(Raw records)
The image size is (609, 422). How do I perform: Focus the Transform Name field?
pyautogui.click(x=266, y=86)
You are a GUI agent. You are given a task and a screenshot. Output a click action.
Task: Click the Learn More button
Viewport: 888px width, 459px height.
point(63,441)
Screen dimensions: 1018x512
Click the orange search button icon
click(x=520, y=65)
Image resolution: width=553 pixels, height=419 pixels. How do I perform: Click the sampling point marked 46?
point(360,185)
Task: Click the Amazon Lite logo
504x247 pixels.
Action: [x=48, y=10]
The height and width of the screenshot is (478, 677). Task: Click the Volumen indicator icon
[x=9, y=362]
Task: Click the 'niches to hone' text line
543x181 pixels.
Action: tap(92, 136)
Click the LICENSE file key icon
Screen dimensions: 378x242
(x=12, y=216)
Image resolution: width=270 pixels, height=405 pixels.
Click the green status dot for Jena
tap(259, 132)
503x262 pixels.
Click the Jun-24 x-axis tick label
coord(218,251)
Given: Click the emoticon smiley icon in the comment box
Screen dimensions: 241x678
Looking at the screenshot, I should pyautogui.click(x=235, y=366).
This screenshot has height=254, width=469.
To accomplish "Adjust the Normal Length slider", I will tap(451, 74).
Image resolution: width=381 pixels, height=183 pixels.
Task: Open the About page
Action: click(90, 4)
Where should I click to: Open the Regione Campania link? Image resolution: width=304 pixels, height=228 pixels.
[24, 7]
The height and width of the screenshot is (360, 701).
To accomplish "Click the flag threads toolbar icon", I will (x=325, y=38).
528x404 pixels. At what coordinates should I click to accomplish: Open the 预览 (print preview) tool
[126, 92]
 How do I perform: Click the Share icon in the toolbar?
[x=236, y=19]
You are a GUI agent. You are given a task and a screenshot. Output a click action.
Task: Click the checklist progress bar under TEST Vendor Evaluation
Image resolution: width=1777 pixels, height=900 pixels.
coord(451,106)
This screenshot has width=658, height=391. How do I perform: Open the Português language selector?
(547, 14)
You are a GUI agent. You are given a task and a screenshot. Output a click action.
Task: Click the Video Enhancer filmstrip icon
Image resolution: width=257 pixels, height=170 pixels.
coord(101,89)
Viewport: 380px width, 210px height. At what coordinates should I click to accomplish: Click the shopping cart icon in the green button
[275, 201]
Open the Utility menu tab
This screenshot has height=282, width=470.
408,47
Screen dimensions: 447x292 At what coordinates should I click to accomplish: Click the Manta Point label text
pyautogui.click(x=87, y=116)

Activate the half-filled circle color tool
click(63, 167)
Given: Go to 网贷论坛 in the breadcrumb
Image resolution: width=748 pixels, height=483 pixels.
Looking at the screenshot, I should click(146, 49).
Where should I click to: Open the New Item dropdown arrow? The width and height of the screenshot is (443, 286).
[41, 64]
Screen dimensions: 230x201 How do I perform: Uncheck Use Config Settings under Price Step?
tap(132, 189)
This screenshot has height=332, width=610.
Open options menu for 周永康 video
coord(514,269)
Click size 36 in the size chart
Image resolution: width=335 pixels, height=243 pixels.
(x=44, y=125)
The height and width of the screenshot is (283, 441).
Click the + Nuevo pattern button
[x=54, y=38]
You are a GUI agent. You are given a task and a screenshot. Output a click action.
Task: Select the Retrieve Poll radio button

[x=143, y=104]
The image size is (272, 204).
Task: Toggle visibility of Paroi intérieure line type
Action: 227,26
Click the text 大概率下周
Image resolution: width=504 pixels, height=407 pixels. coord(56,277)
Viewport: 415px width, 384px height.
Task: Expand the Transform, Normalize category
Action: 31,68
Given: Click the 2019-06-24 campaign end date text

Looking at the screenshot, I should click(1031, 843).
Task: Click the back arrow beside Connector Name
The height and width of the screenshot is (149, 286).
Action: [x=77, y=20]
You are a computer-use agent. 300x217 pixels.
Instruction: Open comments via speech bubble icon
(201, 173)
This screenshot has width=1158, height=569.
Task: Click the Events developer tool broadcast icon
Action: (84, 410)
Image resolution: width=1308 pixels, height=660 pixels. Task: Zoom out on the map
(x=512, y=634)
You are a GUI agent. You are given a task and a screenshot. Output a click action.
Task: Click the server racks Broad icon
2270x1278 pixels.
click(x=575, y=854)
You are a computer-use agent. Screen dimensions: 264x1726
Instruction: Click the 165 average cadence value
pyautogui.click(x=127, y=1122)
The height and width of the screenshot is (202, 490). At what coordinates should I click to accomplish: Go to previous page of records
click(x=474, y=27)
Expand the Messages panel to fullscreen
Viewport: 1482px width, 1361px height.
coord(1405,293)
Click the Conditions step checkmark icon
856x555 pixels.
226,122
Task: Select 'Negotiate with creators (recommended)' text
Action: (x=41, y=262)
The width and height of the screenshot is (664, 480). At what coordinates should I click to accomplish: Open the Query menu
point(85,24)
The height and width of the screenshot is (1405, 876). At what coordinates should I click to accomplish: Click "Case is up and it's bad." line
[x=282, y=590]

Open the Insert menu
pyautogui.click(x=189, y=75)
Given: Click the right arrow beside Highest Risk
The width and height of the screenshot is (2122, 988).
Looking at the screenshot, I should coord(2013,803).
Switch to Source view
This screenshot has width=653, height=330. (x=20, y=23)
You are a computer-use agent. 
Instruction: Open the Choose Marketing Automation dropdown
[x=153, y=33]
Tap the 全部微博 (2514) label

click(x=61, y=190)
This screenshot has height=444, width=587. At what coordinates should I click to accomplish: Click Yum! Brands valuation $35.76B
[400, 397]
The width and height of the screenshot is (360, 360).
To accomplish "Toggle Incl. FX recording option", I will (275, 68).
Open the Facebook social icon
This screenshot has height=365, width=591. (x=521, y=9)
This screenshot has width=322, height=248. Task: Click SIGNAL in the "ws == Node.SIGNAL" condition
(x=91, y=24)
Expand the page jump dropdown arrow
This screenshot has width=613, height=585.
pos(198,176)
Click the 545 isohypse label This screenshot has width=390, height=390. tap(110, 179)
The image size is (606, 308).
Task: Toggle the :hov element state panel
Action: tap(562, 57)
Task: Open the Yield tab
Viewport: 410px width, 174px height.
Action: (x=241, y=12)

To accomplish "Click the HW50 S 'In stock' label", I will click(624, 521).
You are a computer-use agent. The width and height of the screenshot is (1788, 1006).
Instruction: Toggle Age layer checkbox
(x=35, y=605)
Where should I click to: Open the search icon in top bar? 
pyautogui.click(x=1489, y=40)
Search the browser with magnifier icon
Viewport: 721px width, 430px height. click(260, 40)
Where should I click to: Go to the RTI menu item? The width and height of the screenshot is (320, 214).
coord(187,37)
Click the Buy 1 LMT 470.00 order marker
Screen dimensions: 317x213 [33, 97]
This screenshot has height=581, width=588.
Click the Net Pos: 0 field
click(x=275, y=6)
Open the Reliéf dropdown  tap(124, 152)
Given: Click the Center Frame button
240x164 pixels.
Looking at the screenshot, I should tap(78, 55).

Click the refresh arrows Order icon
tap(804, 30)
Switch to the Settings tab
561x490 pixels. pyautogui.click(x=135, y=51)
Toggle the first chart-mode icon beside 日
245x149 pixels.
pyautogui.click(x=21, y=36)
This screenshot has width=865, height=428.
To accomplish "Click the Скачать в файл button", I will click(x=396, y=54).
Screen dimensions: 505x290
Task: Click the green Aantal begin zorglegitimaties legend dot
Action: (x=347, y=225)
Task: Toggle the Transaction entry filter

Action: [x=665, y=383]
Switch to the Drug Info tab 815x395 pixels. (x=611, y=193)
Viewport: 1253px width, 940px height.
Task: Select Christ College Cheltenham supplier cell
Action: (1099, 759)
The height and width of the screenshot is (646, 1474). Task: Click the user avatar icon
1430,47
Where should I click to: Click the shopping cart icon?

Job:
Convert the raw records into a JSON list of strings, with one string per line and no blank lines.

Solution for this task:
[
  "The image size is (609, 422). How do I perform: Focus the Transform Name field?",
  "pyautogui.click(x=266, y=86)",
  "You are a GUI agent. You are given a task and a screenshot. Output a click action.",
  "Task: Click the Learn More button",
  "Viewport: 888px width, 459px height.",
  "point(63,441)",
  "Screen dimensions: 1018x512",
  "Click the orange search button icon",
  "click(x=520, y=65)",
  "Image resolution: width=553 pixels, height=419 pixels. How do I perform: Click the sampling point marked 46?",
  "point(360,185)",
  "Task: Click the Amazon Lite logo",
  "504x247 pixels.",
  "Action: [x=48, y=10]",
  "The height and width of the screenshot is (478, 677). Task: Click the Volumen indicator icon",
  "[x=9, y=362]",
  "Task: Click the 'niches to hone' text line",
  "543x181 pixels.",
  "Action: tap(92, 136)",
  "Click the LICENSE file key icon",
  "Screen dimensions: 378x242",
  "(x=12, y=216)",
  "Image resolution: width=270 pixels, height=405 pixels.",
  "Click the green status dot for Jena",
  "tap(259, 132)",
  "503x262 pixels.",
  "Click the Jun-24 x-axis tick label",
  "coord(218,251)",
  "Given: Click the emoticon smiley icon in the comment box",
  "Screen dimensions: 241x678",
  "Looking at the screenshot, I should pyautogui.click(x=235, y=366).",
  "This screenshot has height=254, width=469.",
  "To accomplish \"Adjust the Normal Length slider\", I will tap(451, 74).",
  "Image resolution: width=381 pixels, height=183 pixels.",
  "Task: Open the About page",
  "Action: click(90, 4)",
  "Where should I click to: Open the Regione Campania link? Image resolution: width=304 pixels, height=228 pixels.",
  "[24, 7]",
  "The height and width of the screenshot is (360, 701).",
  "To accomplish \"Click the flag threads toolbar icon\", I will (x=325, y=38).",
  "528x404 pixels. At what coordinates should I click to accomplish: Open the 预览 (print preview) tool",
  "[126, 92]",
  " How do I perform: Click the Share icon in the toolbar?",
  "[x=236, y=19]",
  "You are a GUI agent. You are given a task and a screenshot. Output a click action.",
  "Task: Click the checklist progress bar under TEST Vendor Evaluation",
  "Image resolution: width=1777 pixels, height=900 pixels.",
  "coord(451,106)",
  "This screenshot has width=658, height=391. How do I perform: Open the Português language selector?",
  "(547, 14)",
  "You are a GUI agent. You are given a task and a screenshot. Output a click action.",
  "Task: Click the Video Enhancer filmstrip icon",
  "Image resolution: width=257 pixels, height=170 pixels.",
  "coord(101,89)",
  "Viewport: 380px width, 210px height. At what coordinates should I click to accomplish: Click the shopping cart icon in the green button",
  "[275, 201]",
  "Open the Utility menu tab",
  "This screenshot has height=282, width=470.",
  "408,47",
  "Screen dimensions: 447x292 At what coordinates should I click to accomplish: Click the Manta Point label text",
  "pyautogui.click(x=87, y=116)",
  "Activate the half-filled circle color tool",
  "click(63, 167)",
  "Given: Go to 网贷论坛 in the breadcrumb",
  "Image resolution: width=748 pixels, height=483 pixels.",
  "Looking at the screenshot, I should click(146, 49).",
  "Where should I click to: Open the New Item dropdown arrow? The width and height of the screenshot is (443, 286).",
  "[41, 64]",
  "Screen dimensions: 230x201 How do I perform: Uncheck Use Config Settings under Price Step?",
  "tap(132, 189)",
  "This screenshot has height=332, width=610.",
  "Open options menu for 周永康 video",
  "coord(514,269)",
  "Click size 36 in the size chart",
  "Image resolution: width=335 pixels, height=243 pixels.",
  "(x=44, y=125)",
  "The height and width of the screenshot is (283, 441).",
  "Click the + Nuevo pattern button",
  "[x=54, y=38]",
  "You are a GUI agent. You are given a task and a screenshot. Output a click action.",
  "Task: Select the Retrieve Poll radio button",
  "[x=143, y=104]",
  "The image size is (272, 204).",
  "Task: Toggle visibility of Paroi intérieure line type",
  "Action: 227,26",
  "Click the text 大概率下周",
  "Image resolution: width=504 pixels, height=407 pixels. coord(56,277)",
  "Viewport: 415px width, 384px height.",
  "Task: Expand the Transform, Normalize category",
  "Action: 31,68",
  "Given: Click the 2019-06-24 campaign end date text",
  "Looking at the screenshot, I should click(1031, 843).",
  "Task: Click the back arrow beside Connector Name",
  "The height and width of the screenshot is (149, 286).",
  "Action: [x=77, y=20]",
  "You are a computer-use agent. 300x217 pixels.",
  "Instruction: Open comments via speech bubble icon",
  "(201, 173)",
  "This screenshot has width=1158, height=569.",
  "Task: Click the Events developer tool broadcast icon",
  "Action: (84, 410)",
  "Image resolution: width=1308 pixels, height=660 pixels. Task: Zoom out on the map",
  "(x=512, y=634)",
  "You are a GUI agent. You are given a task and a screenshot. Output a click action.",
  "Task: Click the server racks Broad icon",
  "2270x1278 pixels.",
  "click(x=575, y=854)",
  "You are a computer-use agent. Screen dimensions: 264x1726",
  "Instruction: Click the 165 average cadence value",
  "pyautogui.click(x=127, y=1122)",
  "The height and width of the screenshot is (202, 490). At what coordinates should I click to accomplish: Go to previous page of records",
  "click(x=474, y=27)",
  "Expand the Messages panel to fullscreen",
  "Viewport: 1482px width, 1361px height.",
  "coord(1405,293)",
  "Click the Conditions step checkmark icon",
  "856x555 pixels.",
  "226,122",
  "Task: Select 'Negotiate with creators (recommended)' text",
  "Action: (x=41, y=262)",
  "The width and height of the screenshot is (664, 480). At what coordinates should I click to accomplish: Open the Query menu",
  "point(85,24)",
  "The height and width of the screenshot is (1405, 876). At what coordinates should I click to accomplish: Click \"Case is up and it's bad.\" line",
  "[x=282, y=590]",
  "Open the Insert menu",
  "pyautogui.click(x=189, y=75)",
  "Given: Click the right arrow beside Highest Risk",
  "The width and height of the screenshot is (2122, 988).",
  "Looking at the screenshot, I should coord(2013,803).",
  "Switch to Source view",
  "This screenshot has width=653, height=330. (x=20, y=23)",
  "You are a computer-use agent. ",
  "Instruction: Open the Choose Marketing Automation dropdown",
  "[x=153, y=33]",
  "Tap the 全部微博 (2514) label",
  "click(x=61, y=190)",
  "This screenshot has height=444, width=587. At what coordinates should I click to accomplish: Click Yum! Brands valuation $35.76B",
  "[400, 397]",
  "The width and height of the screenshot is (360, 360).",
  "To accomplish \"Toggle Incl. FX recording option\", I will (275, 68).",
  "Open the Facebook social icon",
  "This screenshot has height=365, width=591. (x=521, y=9)",
  "This screenshot has width=322, height=248. Task: Click SIGNAL in the \"ws == Node.SIGNAL\" condition",
  "(x=91, y=24)",
  "Expand the page jump dropdown arrow",
  "This screenshot has width=613, height=585.",
  "pos(198,176)",
  "Click the 545 isohypse label This screenshot has width=390, height=390. tap(110, 179)",
  "The image size is (606, 308).",
  "Task: Toggle the :hov element state panel",
  "Action: tap(562, 57)",
  "Task: Open the Yield tab",
  "Viewport: 410px width, 174px height.",
  "Action: (x=241, y=12)",
  "To accomplish \"Click the HW50 S 'In stock' label\", I will click(624, 521).",
  "You are a computer-use agent. The width and height of the screenshot is (1788, 1006).",
  "Instruction: Toggle Age layer checkbox",
  "(x=35, y=605)",
  "Where should I click to: Open the search icon in top bar? ",
  "pyautogui.click(x=1489, y=40)",
  "Search the browser with magnifier icon",
  "Viewport: 721px width, 430px height. click(260, 40)",
  "Where should I click to: Go to the RTI menu item? The width and height of the screenshot is (320, 214).",
  "coord(187,37)",
  "Click the Buy 1 LMT 470.00 order marker",
  "Screen dimensions: 317x213 [33, 97]",
  "This screenshot has height=581, width=588.",
  "Click the Net Pos: 0 field",
  "click(x=275, y=6)",
  "Open the Reliéf dropdown  tap(124, 152)",
  "Given: Click the Center Frame button",
  "240x164 pixels.",
  "Looking at the screenshot, I should tap(78, 55).",
  "Click the refresh arrows Order icon",
  "tap(804, 30)",
  "Switch to the Settings tab",
  "561x490 pixels. pyautogui.click(x=135, y=51)",
  "Toggle the first chart-mode icon beside 日",
  "245x149 pixels.",
  "pyautogui.click(x=21, y=36)",
  "This screenshot has width=865, height=428.",
  "To accomplish \"Click the Скачать в файл button\", I will click(x=396, y=54).",
  "Screen dimensions: 505x290",
  "Task: Click the green Aantal begin zorglegitimaties legend dot",
  "Action: (x=347, y=225)",
  "Task: Toggle the Transaction entry filter",
  "Action: [x=665, y=383]",
  "Switch to the Drug Info tab 815x395 pixels. (x=611, y=193)",
  "Viewport: 1253px width, 940px height.",
  "Task: Select Christ College Cheltenham supplier cell",
  "Action: (1099, 759)",
  "The height and width of the screenshot is (646, 1474). Task: Click the user avatar icon",
  "1430,47",
  "Where should I click to: Click the shopping cart icon?"
]